Even Guardian’s return to profitability isn’t as impressive as it looks because it comes from increases in the fair value of investments. These increases are thanks to a large chunk of BMO shares that Guardian received when it sold its mutual fund business to the bank in 2001. Guardian has diversified its holdings over time, but the BMO shares still account for about half the value of Guardian’s $674-million investment portfolio. In the quarter, the company’s investments gained $65.9 million in fair value vs a loss of $15.9 million a year earlier. Nevertheless, Guardian did report higher pre-tax income from operations year-over-year: $33.1 million vs $31 million.
Brookfield Asset Management Inc. also is significantly affected by changes in fair market value of its assets, but in its case, the assets are mainly hard ones such as real estate, infrastructure projects and renewable energy (although the firm also has private equity holdings).
Among the three big independent mutual fund companies, CI Financial Corp. continued to report heavy redemptions (more than $2 billion in the quarter), AGF Management Ltd. reported net redemptions of $104 million and IGM reported $153 million in net sales, which was far below the $1.4 billion the company reported in the corresponding period a year earlier.

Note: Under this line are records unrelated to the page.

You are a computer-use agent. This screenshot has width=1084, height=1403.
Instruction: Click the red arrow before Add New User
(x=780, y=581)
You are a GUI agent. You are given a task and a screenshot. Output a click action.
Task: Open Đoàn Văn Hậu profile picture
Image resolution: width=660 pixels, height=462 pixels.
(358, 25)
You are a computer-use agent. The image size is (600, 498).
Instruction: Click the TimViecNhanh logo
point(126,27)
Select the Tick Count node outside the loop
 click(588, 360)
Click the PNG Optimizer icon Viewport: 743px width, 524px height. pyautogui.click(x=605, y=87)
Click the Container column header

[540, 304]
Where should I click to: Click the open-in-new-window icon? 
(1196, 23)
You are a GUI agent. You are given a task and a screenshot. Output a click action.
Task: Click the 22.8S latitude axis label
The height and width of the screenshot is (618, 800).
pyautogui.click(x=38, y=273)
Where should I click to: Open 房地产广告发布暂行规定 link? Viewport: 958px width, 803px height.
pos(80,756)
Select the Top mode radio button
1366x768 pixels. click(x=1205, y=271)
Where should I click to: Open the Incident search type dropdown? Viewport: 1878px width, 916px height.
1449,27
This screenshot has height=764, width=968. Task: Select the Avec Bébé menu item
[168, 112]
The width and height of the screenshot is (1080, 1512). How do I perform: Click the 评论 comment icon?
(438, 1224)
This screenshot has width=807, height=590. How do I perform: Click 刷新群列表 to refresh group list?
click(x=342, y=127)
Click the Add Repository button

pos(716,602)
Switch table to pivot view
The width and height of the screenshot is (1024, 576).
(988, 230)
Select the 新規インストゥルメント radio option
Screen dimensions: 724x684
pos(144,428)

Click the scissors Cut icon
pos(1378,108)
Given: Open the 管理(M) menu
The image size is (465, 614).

Brokerages. Oppenheimer, which operates entirely in the U.S., reported a 67% increase in net income, while Canaccord’s earnings dropped by 49.1% and GMP Capital Inc. was in a loss position.
Exchanges. TMX Group Ltd.’s net income dropped by 1.4%, reflecting a drop in issuer-related fees and trading revenue.
Holding companies. Dundee posted positive net income vs a loss a year earlier, as the value of its primarily resources-based investments increased. Capital Desjardins Inc.’s earnings declined by 20%, due to the loss reported by its P&C business. Power Financial also reported a decline in earnings, reflecting lower net income at both GWL and IGM.